◆ **PROBLEM TO WORK ON**
Every record must be copied exactly, from first line to last.

(Items from a data source)
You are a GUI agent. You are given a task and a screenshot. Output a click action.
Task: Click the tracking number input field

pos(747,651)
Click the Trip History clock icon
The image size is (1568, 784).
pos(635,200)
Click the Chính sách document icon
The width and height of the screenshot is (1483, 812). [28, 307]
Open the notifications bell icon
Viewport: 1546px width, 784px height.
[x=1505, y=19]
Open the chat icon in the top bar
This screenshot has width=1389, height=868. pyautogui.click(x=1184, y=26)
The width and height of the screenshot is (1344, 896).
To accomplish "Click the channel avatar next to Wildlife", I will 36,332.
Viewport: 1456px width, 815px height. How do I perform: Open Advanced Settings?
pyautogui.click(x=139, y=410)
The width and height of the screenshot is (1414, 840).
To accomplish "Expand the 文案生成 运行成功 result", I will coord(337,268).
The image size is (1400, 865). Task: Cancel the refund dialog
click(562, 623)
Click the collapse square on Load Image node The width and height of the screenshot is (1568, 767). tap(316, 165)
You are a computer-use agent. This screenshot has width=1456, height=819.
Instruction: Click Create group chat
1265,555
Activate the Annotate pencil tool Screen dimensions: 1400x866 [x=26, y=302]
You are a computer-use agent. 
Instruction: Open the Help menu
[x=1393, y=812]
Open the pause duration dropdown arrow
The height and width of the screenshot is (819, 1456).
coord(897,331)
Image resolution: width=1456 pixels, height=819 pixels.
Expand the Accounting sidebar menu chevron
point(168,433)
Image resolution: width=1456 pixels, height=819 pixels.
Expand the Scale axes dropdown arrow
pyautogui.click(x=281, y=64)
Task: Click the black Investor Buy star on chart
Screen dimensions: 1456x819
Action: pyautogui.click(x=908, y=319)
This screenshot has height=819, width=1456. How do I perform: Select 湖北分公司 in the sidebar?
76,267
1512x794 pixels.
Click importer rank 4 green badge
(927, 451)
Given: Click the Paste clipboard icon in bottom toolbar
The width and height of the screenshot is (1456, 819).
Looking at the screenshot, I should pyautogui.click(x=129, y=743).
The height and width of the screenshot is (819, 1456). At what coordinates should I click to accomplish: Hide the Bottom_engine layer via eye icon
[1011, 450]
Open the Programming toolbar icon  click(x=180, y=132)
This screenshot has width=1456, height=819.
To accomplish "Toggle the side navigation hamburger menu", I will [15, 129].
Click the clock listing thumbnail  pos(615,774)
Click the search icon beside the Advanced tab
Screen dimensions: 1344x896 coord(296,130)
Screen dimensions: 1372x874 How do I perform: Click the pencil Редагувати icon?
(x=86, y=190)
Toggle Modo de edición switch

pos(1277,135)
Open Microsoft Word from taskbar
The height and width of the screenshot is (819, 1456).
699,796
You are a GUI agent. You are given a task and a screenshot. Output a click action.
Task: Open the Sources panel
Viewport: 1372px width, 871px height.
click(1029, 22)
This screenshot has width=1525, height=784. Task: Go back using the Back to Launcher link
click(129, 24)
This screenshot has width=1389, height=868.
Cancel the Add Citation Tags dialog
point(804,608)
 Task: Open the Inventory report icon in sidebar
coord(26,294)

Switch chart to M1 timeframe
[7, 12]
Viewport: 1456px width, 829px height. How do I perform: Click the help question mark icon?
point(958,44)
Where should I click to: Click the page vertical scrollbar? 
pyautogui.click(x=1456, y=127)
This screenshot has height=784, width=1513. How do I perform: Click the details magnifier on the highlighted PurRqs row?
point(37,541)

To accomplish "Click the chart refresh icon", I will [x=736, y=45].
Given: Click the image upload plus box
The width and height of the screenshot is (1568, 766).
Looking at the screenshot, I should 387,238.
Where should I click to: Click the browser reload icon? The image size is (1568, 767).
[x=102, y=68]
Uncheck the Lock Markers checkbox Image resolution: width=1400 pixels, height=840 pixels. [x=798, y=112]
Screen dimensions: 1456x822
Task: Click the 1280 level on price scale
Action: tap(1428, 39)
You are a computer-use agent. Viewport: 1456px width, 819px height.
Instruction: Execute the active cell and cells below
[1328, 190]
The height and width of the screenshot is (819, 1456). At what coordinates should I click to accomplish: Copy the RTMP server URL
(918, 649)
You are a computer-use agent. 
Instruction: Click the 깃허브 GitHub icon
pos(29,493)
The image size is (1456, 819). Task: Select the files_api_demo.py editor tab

◆ **EXERCISE OUTPUT**
You are a GUI agent. You are given a task and a screenshot. Output a click action.
Task: Click the tracking number input field

pos(747,651)
Click the Trip History clock icon
The image size is (1568, 784).
pos(635,200)
Click the Chính sách document icon
The width and height of the screenshot is (1483, 812). [28, 307]
Open the notifications bell icon
Viewport: 1546px width, 784px height.
[x=1505, y=19]
Open the chat icon in the top bar
This screenshot has width=1389, height=868. pyautogui.click(x=1184, y=26)
The width and height of the screenshot is (1344, 896).
To accomplish "Click the channel avatar next to Wildlife", I will 36,332.
Viewport: 1456px width, 815px height. How do I perform: Open Advanced Settings?
pyautogui.click(x=139, y=410)
The width and height of the screenshot is (1414, 840).
To accomplish "Expand the 文案生成 运行成功 result", I will coord(337,268).
The image size is (1400, 865). Task: Cancel the refund dialog
click(562, 623)
Click the collapse square on Load Image node The width and height of the screenshot is (1568, 767). tap(316, 165)
You are a computer-use agent. This screenshot has width=1456, height=819.
Instruction: Click Create group chat
1265,555
Activate the Annotate pencil tool Screen dimensions: 1400x866 [x=26, y=302]
You are a computer-use agent. 
Instruction: Open the Help menu
[x=1393, y=812]
Open the pause duration dropdown arrow
The height and width of the screenshot is (819, 1456).
coord(897,331)
Image resolution: width=1456 pixels, height=819 pixels.
Expand the Accounting sidebar menu chevron
point(168,433)
Image resolution: width=1456 pixels, height=819 pixels.
Expand the Scale axes dropdown arrow
pyautogui.click(x=281, y=64)
Task: Click the black Investor Buy star on chart
Screen dimensions: 1456x819
Action: pyautogui.click(x=908, y=319)
This screenshot has height=819, width=1456. How do I perform: Select 湖北分公司 in the sidebar?
76,267
1512x794 pixels.
Click importer rank 4 green badge
(927, 451)
Given: Click the Paste clipboard icon in bottom toolbar
The width and height of the screenshot is (1456, 819).
Looking at the screenshot, I should pyautogui.click(x=129, y=743).
The height and width of the screenshot is (819, 1456). At what coordinates should I click to accomplish: Hide the Bottom_engine layer via eye icon
[1011, 450]
Open the Programming toolbar icon  click(x=180, y=132)
This screenshot has width=1456, height=819.
To accomplish "Toggle the side navigation hamburger menu", I will [15, 129].
Click the clock listing thumbnail  pos(615,774)
Click the search icon beside the Advanced tab
Screen dimensions: 1344x896 coord(296,130)
Screen dimensions: 1372x874 How do I perform: Click the pencil Редагувати icon?
(x=86, y=190)
Toggle Modo de edición switch

pos(1277,135)
Open Microsoft Word from taskbar
The height and width of the screenshot is (819, 1456).
699,796
You are a GUI agent. You are given a task and a screenshot. Output a click action.
Task: Open the Sources panel
Viewport: 1372px width, 871px height.
click(1029, 22)
This screenshot has width=1525, height=784. Task: Go back using the Back to Launcher link
click(129, 24)
This screenshot has width=1389, height=868.
Cancel the Add Citation Tags dialog
point(804,608)
 Task: Open the Inventory report icon in sidebar
coord(26,294)

Switch chart to M1 timeframe
[7, 12]
Viewport: 1456px width, 829px height. How do I perform: Click the help question mark icon?
point(958,44)
Where should I click to: Click the page vertical scrollbar? 
pyautogui.click(x=1456, y=127)
This screenshot has height=784, width=1513. How do I perform: Click the details magnifier on the highlighted PurRqs row?
point(37,541)

To accomplish "Click the chart refresh icon", I will [x=736, y=45].
Given: Click the image upload plus box
The width and height of the screenshot is (1568, 766).
Looking at the screenshot, I should 387,238.
Where should I click to: Click the browser reload icon? The image size is (1568, 767).
[x=102, y=68]
Uncheck the Lock Markers checkbox Image resolution: width=1400 pixels, height=840 pixels. [x=798, y=112]
Screen dimensions: 1456x822
Task: Click the 1280 level on price scale
Action: tap(1428, 39)
You are a computer-use agent. Viewport: 1456px width, 819px height.
Instruction: Execute the active cell and cells below
[1328, 190]
The height and width of the screenshot is (819, 1456). At what coordinates should I click to accomplish: Copy the RTMP server URL
(918, 649)
You are a computer-use agent. 
Instruction: Click the 깃허브 GitHub icon
pos(29,493)
The image size is (1456, 819). Task: Select the files_api_demo.py editor tab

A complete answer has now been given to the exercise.